Informationen:
Beratungsverlauf:
- 24.04.2025: Ratsversammlung: Beantwortung über das Ratsinformationssystem
Anfragesteller(in):
Ratsherr Felix Mönkemeyer (Einzelvertreter DIE LINKE.)
Ratsherr Felix Mönkemeyer (Einzelvertreter DIE LINKE.)

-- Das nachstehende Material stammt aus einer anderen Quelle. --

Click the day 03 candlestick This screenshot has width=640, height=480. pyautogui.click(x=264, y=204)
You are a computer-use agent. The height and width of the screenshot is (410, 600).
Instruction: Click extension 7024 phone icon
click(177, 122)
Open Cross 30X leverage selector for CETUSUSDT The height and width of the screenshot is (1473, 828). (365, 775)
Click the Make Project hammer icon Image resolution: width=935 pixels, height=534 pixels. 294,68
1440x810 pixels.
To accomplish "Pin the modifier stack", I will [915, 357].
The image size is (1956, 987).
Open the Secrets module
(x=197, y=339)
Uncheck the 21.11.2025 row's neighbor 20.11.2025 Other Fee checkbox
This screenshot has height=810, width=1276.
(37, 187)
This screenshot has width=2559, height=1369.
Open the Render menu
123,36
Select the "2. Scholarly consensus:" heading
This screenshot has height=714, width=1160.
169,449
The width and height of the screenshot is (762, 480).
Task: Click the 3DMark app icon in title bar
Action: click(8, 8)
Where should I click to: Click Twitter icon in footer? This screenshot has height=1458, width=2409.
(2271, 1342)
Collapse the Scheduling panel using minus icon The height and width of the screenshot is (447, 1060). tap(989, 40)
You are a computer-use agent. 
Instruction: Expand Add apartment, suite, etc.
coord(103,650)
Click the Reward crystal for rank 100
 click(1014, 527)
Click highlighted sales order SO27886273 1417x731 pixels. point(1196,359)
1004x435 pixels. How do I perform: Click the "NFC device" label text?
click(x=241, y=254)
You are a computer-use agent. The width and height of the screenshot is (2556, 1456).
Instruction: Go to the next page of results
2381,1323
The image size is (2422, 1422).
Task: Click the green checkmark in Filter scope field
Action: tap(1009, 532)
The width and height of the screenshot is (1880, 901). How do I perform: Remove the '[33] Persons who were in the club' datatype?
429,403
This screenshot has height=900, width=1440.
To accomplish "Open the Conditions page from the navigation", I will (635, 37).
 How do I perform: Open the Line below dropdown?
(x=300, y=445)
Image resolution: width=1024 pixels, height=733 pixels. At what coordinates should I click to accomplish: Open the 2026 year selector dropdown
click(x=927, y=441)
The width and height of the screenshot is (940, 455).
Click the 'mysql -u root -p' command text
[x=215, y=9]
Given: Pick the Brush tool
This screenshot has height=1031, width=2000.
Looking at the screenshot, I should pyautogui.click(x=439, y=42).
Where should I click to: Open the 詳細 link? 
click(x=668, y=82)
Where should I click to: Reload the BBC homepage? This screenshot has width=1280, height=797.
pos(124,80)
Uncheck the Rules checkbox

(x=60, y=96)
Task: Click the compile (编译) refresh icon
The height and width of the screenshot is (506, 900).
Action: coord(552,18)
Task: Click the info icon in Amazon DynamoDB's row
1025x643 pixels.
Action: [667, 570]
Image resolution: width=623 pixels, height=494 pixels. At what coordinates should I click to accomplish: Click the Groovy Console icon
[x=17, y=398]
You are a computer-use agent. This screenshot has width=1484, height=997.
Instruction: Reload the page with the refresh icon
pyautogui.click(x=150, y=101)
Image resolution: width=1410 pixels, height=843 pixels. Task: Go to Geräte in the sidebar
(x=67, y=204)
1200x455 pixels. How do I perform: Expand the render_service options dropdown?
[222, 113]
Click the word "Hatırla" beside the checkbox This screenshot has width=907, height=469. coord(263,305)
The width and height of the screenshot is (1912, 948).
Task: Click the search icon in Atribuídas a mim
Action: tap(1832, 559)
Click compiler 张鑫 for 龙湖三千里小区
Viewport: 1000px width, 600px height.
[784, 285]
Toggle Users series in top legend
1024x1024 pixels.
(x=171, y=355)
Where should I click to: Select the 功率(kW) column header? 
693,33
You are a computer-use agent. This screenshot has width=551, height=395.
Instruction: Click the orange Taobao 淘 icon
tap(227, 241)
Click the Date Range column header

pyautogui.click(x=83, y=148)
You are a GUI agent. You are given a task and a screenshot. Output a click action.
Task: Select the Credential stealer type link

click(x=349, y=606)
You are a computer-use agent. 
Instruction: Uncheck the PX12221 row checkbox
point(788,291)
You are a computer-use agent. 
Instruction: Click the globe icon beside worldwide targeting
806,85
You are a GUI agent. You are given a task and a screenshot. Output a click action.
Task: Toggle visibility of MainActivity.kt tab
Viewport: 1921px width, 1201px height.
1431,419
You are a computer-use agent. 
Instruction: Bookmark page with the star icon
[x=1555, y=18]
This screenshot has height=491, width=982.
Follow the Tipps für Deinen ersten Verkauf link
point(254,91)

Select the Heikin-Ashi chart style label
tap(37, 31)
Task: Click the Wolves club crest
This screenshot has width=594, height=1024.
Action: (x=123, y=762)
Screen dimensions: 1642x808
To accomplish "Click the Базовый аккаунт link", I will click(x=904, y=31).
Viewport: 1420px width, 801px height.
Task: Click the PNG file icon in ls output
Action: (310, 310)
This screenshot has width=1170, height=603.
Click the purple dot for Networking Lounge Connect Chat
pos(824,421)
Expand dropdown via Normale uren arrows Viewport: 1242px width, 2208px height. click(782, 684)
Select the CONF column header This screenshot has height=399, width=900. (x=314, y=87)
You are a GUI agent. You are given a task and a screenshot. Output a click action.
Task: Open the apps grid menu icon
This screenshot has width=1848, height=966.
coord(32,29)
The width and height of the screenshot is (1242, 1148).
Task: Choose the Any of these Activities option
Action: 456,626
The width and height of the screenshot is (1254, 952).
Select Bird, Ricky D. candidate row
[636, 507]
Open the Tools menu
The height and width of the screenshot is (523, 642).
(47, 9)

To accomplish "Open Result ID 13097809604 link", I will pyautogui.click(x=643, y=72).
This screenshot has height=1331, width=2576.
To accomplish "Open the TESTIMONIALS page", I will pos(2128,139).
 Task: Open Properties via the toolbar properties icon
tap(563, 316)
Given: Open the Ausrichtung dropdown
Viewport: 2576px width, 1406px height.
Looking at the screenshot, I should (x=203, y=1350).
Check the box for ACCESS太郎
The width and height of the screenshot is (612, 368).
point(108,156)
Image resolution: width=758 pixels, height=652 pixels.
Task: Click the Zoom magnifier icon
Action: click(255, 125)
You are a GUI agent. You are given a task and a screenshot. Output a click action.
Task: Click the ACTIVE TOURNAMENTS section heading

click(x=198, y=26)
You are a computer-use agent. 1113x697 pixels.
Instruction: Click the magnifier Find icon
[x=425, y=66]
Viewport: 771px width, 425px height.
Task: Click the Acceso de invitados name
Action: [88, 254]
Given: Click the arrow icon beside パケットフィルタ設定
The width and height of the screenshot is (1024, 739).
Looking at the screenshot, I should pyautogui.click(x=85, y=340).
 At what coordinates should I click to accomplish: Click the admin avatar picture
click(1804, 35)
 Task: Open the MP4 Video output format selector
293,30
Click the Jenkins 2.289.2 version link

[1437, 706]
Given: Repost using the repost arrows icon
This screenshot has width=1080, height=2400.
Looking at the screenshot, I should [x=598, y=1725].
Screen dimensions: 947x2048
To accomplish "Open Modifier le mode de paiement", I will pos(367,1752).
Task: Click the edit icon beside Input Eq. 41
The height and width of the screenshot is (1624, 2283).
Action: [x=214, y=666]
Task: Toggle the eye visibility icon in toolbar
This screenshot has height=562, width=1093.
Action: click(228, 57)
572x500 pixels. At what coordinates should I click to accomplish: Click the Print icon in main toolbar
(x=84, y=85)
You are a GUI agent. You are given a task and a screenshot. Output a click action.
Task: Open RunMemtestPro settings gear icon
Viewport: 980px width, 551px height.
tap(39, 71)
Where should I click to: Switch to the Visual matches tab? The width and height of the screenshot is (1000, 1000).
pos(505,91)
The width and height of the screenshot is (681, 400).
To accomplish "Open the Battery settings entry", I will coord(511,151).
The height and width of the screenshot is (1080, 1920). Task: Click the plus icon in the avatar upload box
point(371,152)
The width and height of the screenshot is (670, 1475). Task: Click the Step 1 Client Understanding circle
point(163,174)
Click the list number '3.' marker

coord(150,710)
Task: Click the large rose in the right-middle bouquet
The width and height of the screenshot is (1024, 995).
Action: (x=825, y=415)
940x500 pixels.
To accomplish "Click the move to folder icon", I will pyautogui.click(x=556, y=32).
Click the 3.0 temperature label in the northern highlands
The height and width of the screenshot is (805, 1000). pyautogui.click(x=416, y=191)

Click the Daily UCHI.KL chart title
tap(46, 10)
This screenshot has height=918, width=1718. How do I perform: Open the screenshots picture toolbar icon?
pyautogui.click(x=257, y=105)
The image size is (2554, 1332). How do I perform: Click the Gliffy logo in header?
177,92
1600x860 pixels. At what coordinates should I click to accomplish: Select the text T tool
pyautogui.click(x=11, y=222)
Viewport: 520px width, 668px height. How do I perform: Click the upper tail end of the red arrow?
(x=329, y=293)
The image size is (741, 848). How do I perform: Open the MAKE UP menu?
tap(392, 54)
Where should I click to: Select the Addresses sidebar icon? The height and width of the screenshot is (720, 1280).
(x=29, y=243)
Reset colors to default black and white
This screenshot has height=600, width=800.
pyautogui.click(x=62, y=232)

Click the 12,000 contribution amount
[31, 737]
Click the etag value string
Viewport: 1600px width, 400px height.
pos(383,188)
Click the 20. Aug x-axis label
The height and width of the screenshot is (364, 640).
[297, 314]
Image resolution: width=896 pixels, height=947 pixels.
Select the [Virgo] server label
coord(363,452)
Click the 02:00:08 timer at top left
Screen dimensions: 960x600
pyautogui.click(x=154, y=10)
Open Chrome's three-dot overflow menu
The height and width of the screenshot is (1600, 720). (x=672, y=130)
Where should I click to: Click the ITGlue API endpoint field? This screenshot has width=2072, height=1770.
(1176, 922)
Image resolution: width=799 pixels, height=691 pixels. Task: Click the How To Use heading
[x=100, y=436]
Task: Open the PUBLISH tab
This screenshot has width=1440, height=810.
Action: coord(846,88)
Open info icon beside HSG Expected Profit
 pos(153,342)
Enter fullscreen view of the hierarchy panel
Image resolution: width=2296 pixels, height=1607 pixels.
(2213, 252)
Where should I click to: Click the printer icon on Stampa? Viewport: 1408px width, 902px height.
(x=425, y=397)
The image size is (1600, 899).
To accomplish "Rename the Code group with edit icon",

wie ich aus Göttingen erfahren habe, wird das Hannoveraner Energieunternehmen Enercity, an dem die Landeshauptstadt Hannover zu 75 % beteiligt ist, aktuell vom Immobilienkonzern LEG Wohnen verklagt. Hintergrund ist die Heizkostenabrechnung 2022 für rund 1.170 Mieter*innen in Göttingen-Grone, die zuvor Wohnungen der Adler Group bewohnt hatten. Diese hatte mit Enercity Verträge abgeschlossen, die auf einer Abrechnung nach Börsenkursen basieren. Die LEG hat diese Verträge bei Übernahme der Wohnungen im Jahr 2021 übernommen.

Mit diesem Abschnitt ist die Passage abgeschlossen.